* [What the exercise asks]: Exactly as written, retype the lines that run from the line holding "Task: Open the ENERGY dropdown" through the end of the records below. Do not include pictures.

────

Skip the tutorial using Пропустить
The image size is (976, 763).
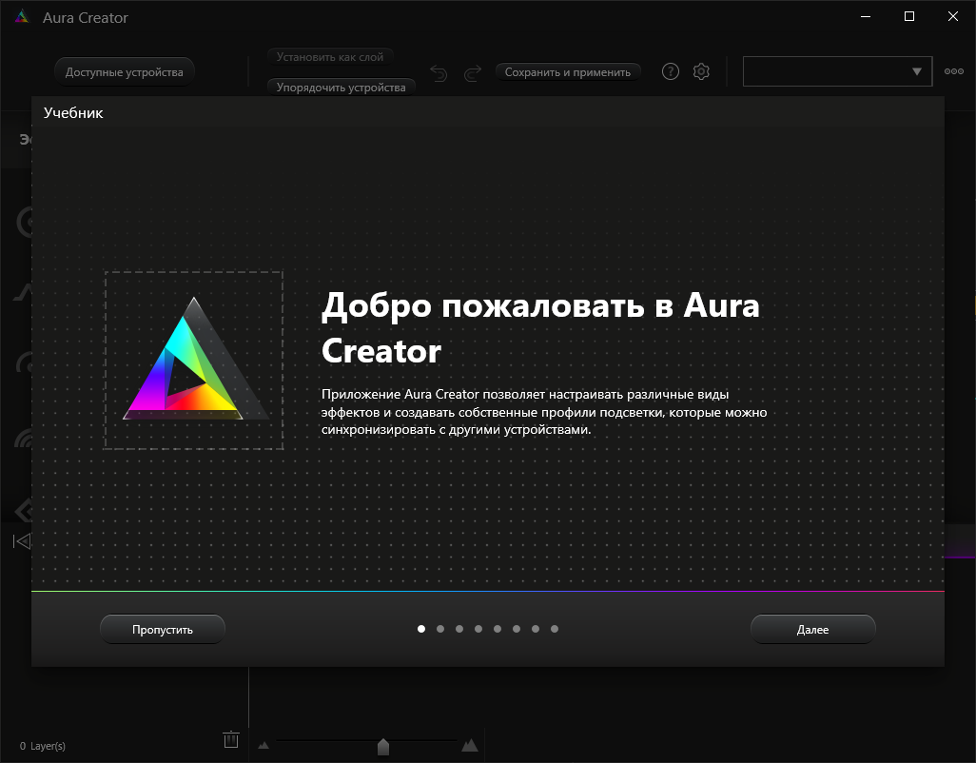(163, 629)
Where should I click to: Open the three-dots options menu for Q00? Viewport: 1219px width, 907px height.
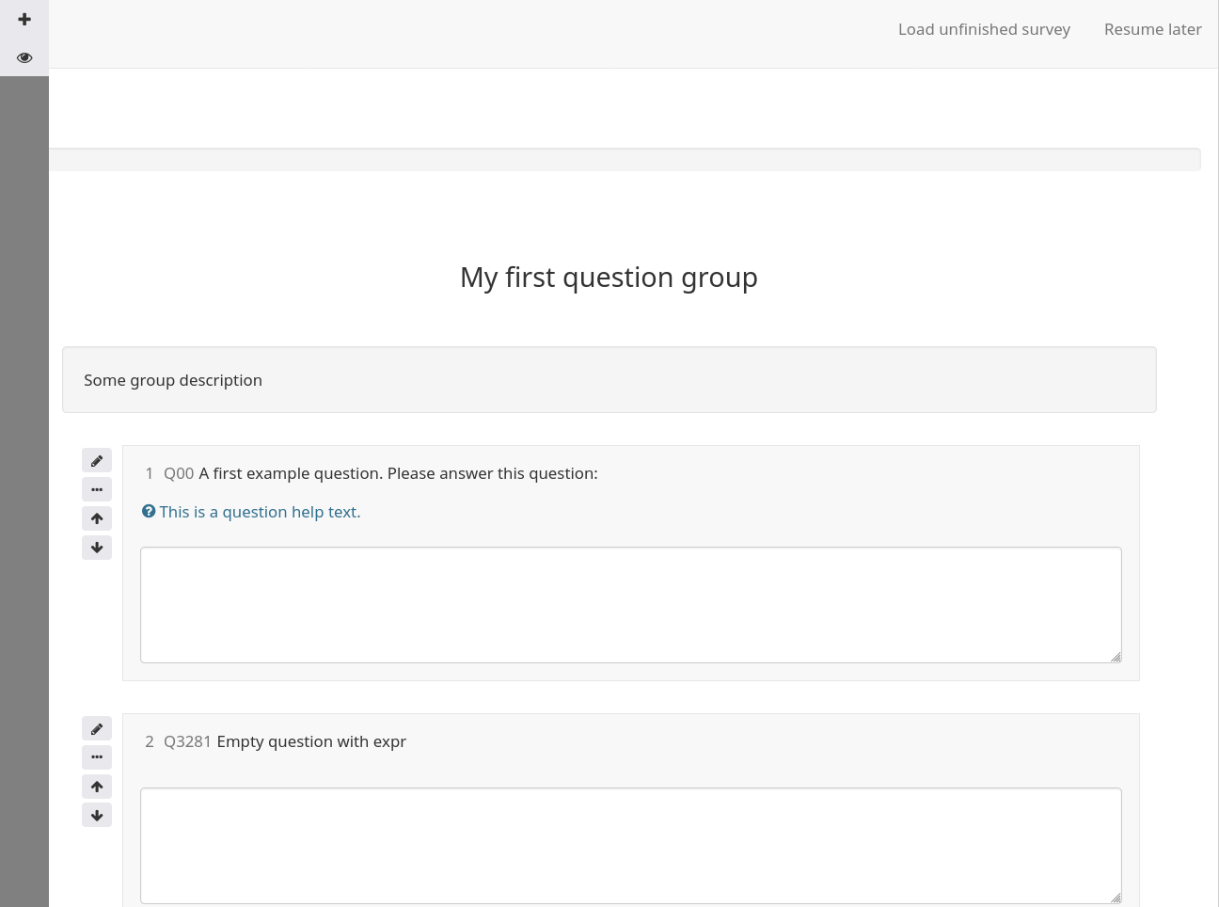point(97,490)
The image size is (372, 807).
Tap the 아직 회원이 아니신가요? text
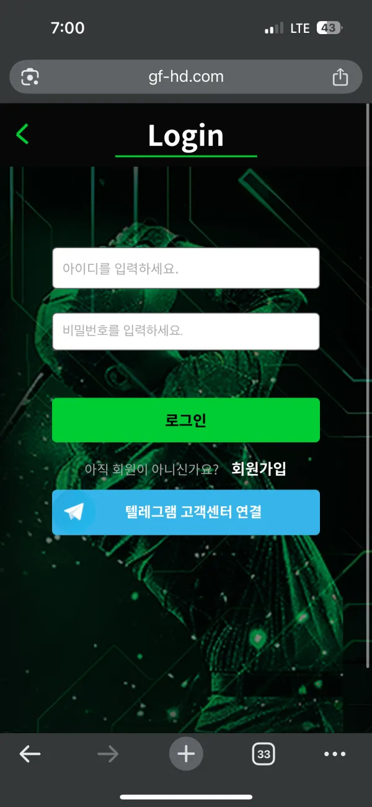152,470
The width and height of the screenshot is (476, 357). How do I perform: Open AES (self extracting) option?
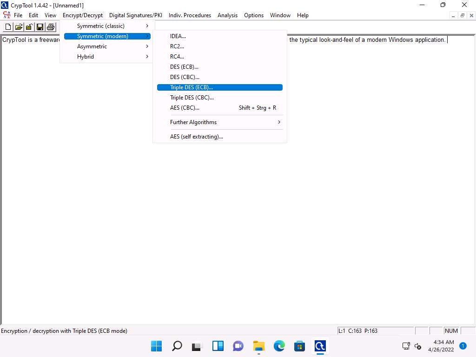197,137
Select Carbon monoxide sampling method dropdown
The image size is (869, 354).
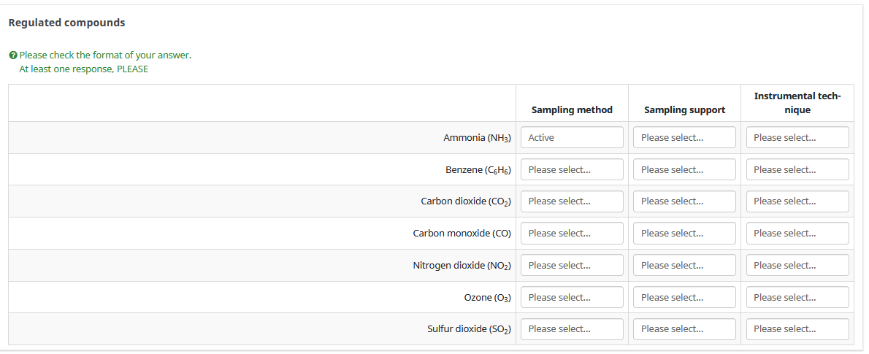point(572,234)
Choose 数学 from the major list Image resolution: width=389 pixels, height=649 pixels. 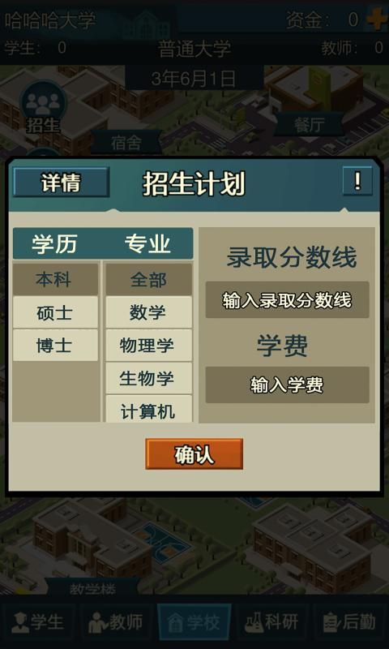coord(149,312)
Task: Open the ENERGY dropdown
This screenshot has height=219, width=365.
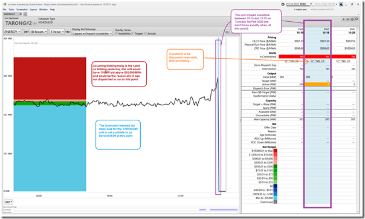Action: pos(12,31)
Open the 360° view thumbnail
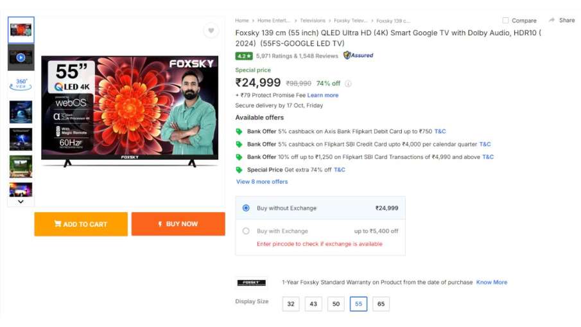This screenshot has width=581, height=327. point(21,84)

────

* [Solution to this problem]:
Task: Open the ENERGY dropdown
This screenshot has height=219, width=365.
Action: pos(12,31)
Open the 360° view thumbnail
This screenshot has width=581, height=327. point(21,84)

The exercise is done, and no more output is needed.